→ **Testo proposto**

T.s.o. e contenzione
Il trattamento sanitario obbligatorio consiste in una serie definita di cure psichiatriche, di fatto limitative della libertà personale, le quali si rendono necessarie al verificarsi di condizioni che richiedano urgenti interventi terapeutici, eventualmente anche già rifiutati dalla persona interessata.
La contenzione è invece un atto medico reso idoneo da un’inderogabile necessità di assistenza medica la quale, proprio poiché in presenza di una circostanza eccezionale, può essere attuata con l’utilizzo di mezzi di contenzione anche da parte di un infermiere[1]. La pratica contenitiva può essere esercitata nei modi che seguono: a) fisicamente, con il bloccaggio dei movimenti del paziente; b) meccanicamente, attraverso l’uso di mezzi omologati per limitare i movimenti del paziente; c) farmacologicamente, mediante la somministrazione di farmaci ad effetto sedativo.
In particolare, secondo l’art. 32, comma 2, Cost.: “Nessuno può essere obbligato a un determinato trattamento sanitario se non per disposizione di legge. La legge non può in nessun caso violare i limiti imposti dal rispetto della persona umana”. La riserva di legge che può notarsi nel principio costituzionale appena citato trova la sua species nella l. 13 maggio 1978, n. 180, la quale detta la delicata disciplina in materia di accertamenti e trattamenti sanitari volontari e obbligatori.
L’art. 1, comma 1, della norma succitata, stabilisce il principio indissolubile in base al quale “Gli accertamenti e i trattamenti sanitari sono volontari”. Nei confronti di persone affette da malattie mentali, invero, può essere disposto dall’autorità sanitaria competente un trattamento sanitario obbligatorio con degenza ospedaliera solamente qualora ricorrano alterazioni psichiche tali da richiedere urgenti interventi terapeutici, o quando questi non siano accettati dal paziente o, infine, qualora non sussistano le condizioni o le circostanze che consentono di adottare misure sanitarie idonee con una degenza extra ospedaliera. Il t.s.o., anche in condizione di degenza ospedaliera, deve essere disposto dal sindaco su proposta del medico curante e deve essere da quest’ultimo opportunamente motivato.
Sulla scorta di tale doppia valutazione si rende altresì necessaria, ai fini della limitazione della libertà personale del paziente, la sussistenza obbligatoria della disposizione di cui all’art. 13, comma 3, Cost.
Il provvedimento in parola, infatti, deve essere notificato entro quarantotto ore al giudice tutelare nella cui circoscrizione rientra il comune il quale, dopo aver assunto le opportune informazioni, decide entro le successive quarantotto ore, con decreto motivato, al fine di convalidare o non convalidare il provvedimento. Qualora si verifichi quest’ultimo caso, il sindaco sarà tenuto a disporre l’immediata cessazione del trattenimento del paziente in t.s.o. presso la struttura ospedaliera di riferimento.

→ **Completa gli esercizi**
**A.** Elenca i modi in cui, secondo il testo sul T.s.o. e la contenzione, può essere esercitata la pratica contenitiva.
**B.** Ricopia dal testo sul T.s.o. e la contenzione il tratto che va da "L’art. 1, comma" fino a "quest’ultimo opportunamente motivato.".
Le righe riportate qui non servono.

→ **Dati raccolti**
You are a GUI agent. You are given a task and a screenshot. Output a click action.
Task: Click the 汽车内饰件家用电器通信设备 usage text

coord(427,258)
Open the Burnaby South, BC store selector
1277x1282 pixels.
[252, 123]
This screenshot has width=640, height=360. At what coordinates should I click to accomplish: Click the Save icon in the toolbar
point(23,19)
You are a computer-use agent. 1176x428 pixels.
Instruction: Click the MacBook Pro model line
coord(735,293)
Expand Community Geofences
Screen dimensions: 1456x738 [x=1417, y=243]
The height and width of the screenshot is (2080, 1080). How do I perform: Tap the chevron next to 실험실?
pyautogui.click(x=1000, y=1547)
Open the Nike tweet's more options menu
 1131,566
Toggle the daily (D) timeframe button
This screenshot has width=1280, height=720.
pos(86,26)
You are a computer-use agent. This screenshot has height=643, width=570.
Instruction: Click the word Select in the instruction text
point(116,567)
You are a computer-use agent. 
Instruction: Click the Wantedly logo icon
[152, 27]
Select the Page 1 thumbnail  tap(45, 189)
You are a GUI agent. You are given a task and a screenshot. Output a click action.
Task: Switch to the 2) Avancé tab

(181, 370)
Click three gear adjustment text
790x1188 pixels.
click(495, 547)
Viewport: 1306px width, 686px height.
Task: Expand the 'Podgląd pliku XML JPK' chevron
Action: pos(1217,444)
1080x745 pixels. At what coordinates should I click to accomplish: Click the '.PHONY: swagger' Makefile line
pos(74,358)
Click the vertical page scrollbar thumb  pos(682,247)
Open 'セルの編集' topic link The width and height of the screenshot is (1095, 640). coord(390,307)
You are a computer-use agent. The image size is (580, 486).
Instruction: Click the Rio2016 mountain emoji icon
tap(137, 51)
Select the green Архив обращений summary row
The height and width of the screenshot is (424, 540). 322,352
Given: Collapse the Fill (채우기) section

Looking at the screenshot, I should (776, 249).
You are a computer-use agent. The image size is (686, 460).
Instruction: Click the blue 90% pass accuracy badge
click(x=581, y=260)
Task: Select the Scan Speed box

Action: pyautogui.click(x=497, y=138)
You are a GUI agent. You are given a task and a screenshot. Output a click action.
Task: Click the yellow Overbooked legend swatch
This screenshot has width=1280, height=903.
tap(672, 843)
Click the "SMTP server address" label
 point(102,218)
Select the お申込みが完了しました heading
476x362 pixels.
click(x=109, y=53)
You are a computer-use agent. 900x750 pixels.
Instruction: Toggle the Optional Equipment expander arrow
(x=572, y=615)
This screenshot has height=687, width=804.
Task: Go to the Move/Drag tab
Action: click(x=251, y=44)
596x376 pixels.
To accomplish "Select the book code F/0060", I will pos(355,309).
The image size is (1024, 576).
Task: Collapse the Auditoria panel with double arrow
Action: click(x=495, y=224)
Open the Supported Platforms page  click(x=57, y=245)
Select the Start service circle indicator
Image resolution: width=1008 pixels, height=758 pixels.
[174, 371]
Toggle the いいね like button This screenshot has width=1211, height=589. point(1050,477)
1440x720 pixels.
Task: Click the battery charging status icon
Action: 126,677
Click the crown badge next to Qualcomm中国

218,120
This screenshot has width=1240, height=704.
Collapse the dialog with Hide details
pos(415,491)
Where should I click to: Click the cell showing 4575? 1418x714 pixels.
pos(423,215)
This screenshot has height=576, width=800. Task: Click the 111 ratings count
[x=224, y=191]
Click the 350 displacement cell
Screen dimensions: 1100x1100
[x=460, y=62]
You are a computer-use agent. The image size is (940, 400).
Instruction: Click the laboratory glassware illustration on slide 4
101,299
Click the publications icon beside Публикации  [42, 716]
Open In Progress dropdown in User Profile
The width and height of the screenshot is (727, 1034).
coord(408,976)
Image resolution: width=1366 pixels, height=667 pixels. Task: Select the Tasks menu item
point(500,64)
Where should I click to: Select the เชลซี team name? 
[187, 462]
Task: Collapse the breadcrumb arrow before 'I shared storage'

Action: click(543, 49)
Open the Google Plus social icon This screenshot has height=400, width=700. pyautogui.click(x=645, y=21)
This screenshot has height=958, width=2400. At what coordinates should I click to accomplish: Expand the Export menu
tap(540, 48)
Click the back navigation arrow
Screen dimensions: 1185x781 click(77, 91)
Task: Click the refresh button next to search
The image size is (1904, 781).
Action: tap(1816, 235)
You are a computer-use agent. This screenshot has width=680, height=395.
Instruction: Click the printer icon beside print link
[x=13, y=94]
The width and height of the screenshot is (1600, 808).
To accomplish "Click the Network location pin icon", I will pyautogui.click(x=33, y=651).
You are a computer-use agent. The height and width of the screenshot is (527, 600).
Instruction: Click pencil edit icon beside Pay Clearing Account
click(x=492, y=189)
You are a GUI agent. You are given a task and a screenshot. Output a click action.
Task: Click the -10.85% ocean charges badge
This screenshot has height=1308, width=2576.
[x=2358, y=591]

→ **Soluzioni dell'esercizio**
**A.**
- fisicamente, bloccando i movimenti del paziente
- meccanicamente, usando mezzi omologati per limitare i movimenti del paziente
- farmacologicamente, somministrando farmaci ad effetto sedativo

**B.**
L’art. 1, comma 1, della norma succitata, stabilisce il principio indissolubile in base al quale “Gli accertamenti e i trattamenti sanitari sono volontari”. Nei confronti di persone affette da malattie mentali, invero, può essere disposto dall’autorità sanitaria competente un trattamento sanitario obbligatorio con degenza ospedaliera solamente qualora ricorrano alterazioni psichiche tali da richiedere urgenti interventi terapeutici, o quando questi non siano accettati dal paziente o, infine, qualora non sussistano le condizioni o le circostanze che consentono di adottare misure sanitarie idonee con una degenza extra ospedaliera. Il t.s.o., anche in condizione di degenza ospedaliera, deve essere disposto dal sindaco su proposta del medico curante e deve essere da quest’ultimo opportunamente motivato.